Archive for June, 2012

Euro: What next?

Wednesday, June 13th, 2012

This crisis is now so politically complicated that it appears beyond solution until a real calamity occurs. Everybody now more or less agrees that the following developments are a must:

  1. Fiscal Union
  2. A fully functional ECB able to print money
  3. Eurobonds
  4. Banking Union
  5. Structural Reform
  6. Balanced Budgets and less government debt

In Euroland Germany has all the money. In the short term it refuses to use this for the benefit of Greece, Ireland,  Spain, Portugal and Italy, unless those countries embark on, or complete, 5 and 6 above. Germany has also signalled that in the longer term it will require 1,2,3,and 4, but not until everyone is on board with 5 and 6. In the meanwhile it appears to be German policy to eke out just enough to keep the euro afloat, in the hope that the various banking insolvencies on the horizon can be staved off.
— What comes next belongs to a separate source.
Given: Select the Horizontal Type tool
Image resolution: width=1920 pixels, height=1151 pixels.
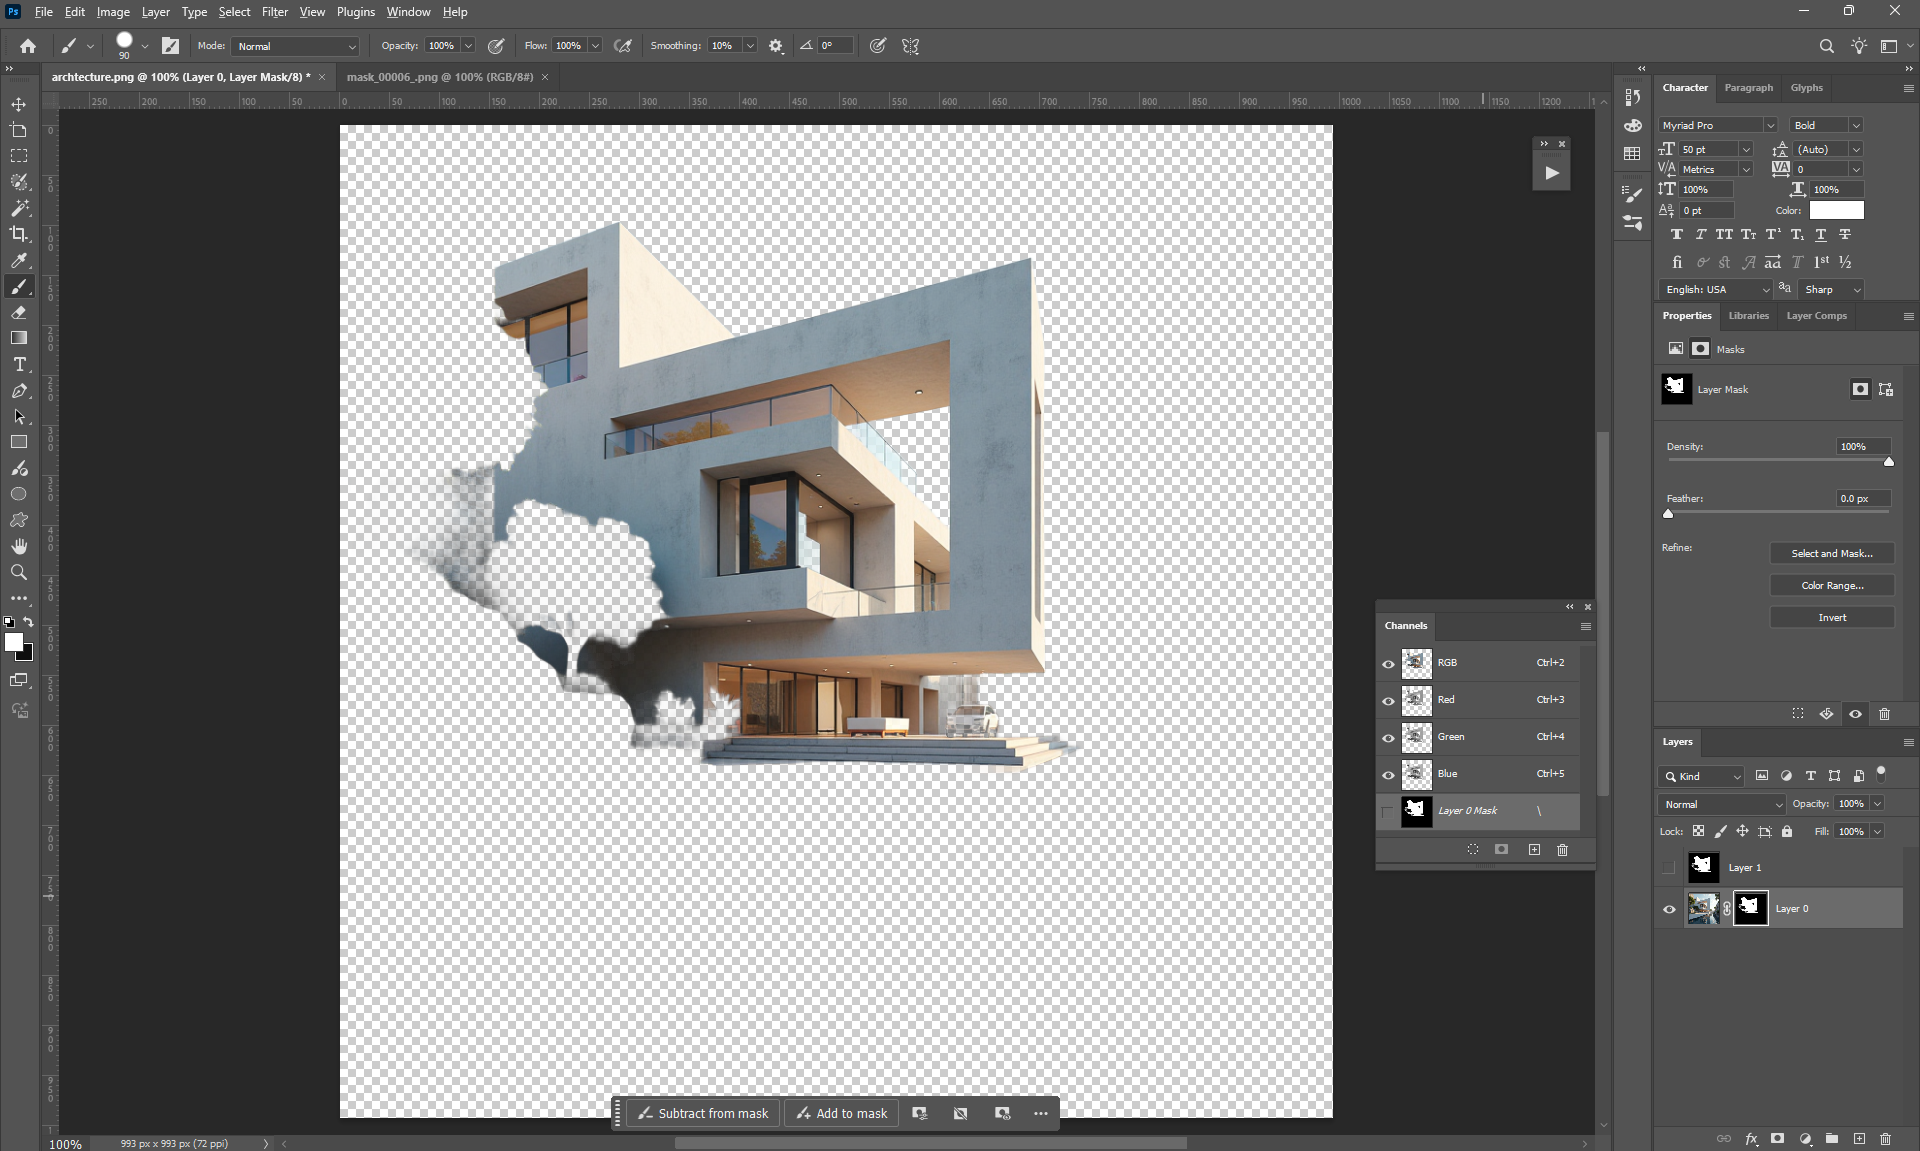Looking at the screenshot, I should click(x=19, y=365).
Politically the above list cannot be delivered, because the voters in all the affected countries are fed up with the mess their leaders have got them into and are no longer willing to bear any burden in its solution. If we set to one side the dysfunctional muddle of the governance and management of the euro and look just at its value, we get quite close to a core issue.

Normally a currency in a crisis of the magnitude the euro is in would be on everybody’s sell list, its value would plunge and the economy would be able to take advantage of its renewed competitiveness and recover. This has not happened. Such is the mess in the debtor countries of euroland, that any sort of recovery, which allows for structural reform and debt reduction, cannot occur with a euro which trades anything above parity with the US dollar. This is not happening. It is because, instead of having a value relating to the old frank, peseta and lire it has a value influenced by the mighty D mark. It probably sits midway between where the D mark  and the weaker currencies would have been. This is low enough to make German goods cheap and high enough to make the rest look expensive. In other words everybody has lost except Germany, which, having completed its own structural reforms post unification, has gained a huge competitive advantage right across the world.
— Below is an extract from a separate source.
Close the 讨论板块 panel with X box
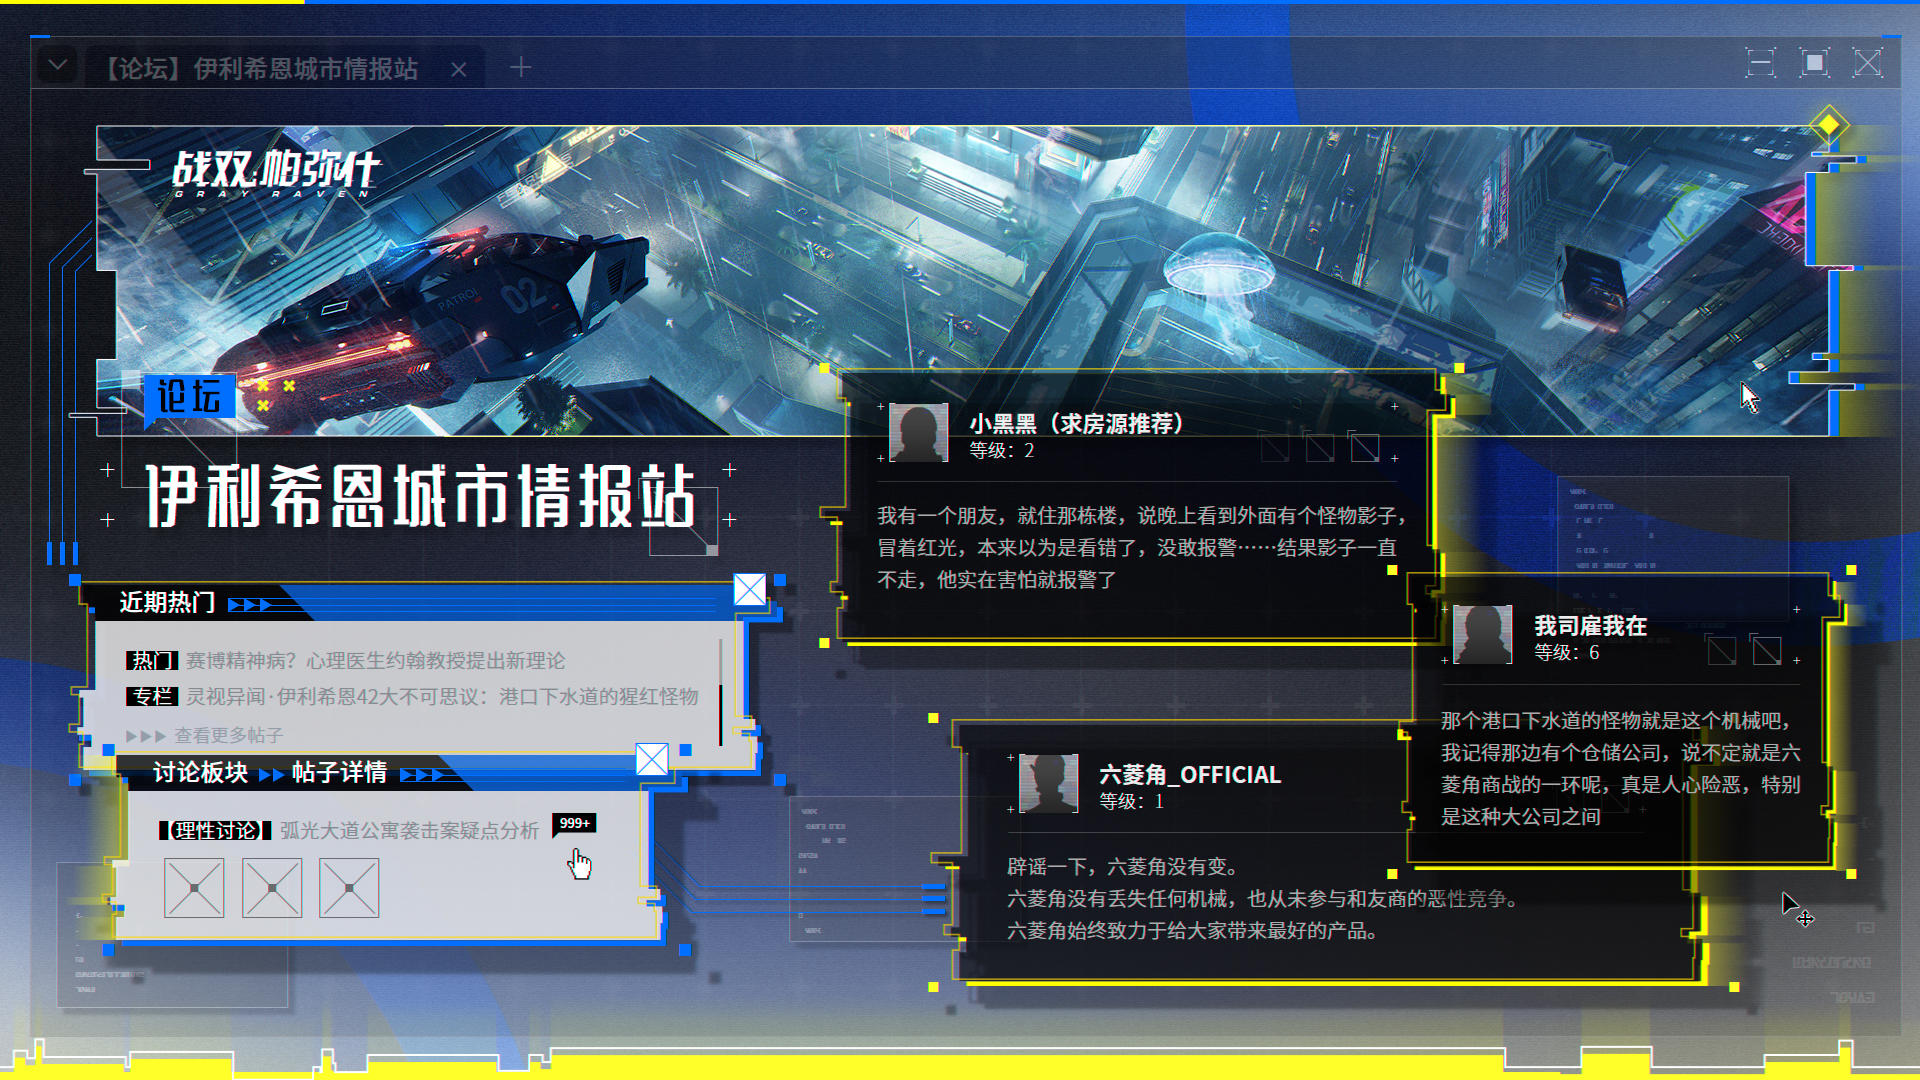This screenshot has height=1080, width=1920. click(652, 760)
It is  impossible to predict what is going to happen. There is now a log jam of ideas and indecision. Euro politicians are caught between what has to be done and what their voters demand. To break the jam will require an event. Greece defaulting may not be enough. Spain or Italy going down would be another matter. Meanwhile the United kingdom has to start thinking about its own future. It will not be part of the closer ties needed to make the euro survive but it may not be able to remain in an EU where states have limited sovereignty over their economies.

It is time to think about these things in the mainstream rather than on the fringe. For we can  be sure that the whole European structure is shaking and some of it will fall. When repairs are complete, whatever happens, it will look very different to what we see now. If it is to survive with its single currency intact, it will require a level of pooled sovereignty and one nationhood beyond anything into which the island people of Great Britain will  agree to go. We need to start planning, just in case.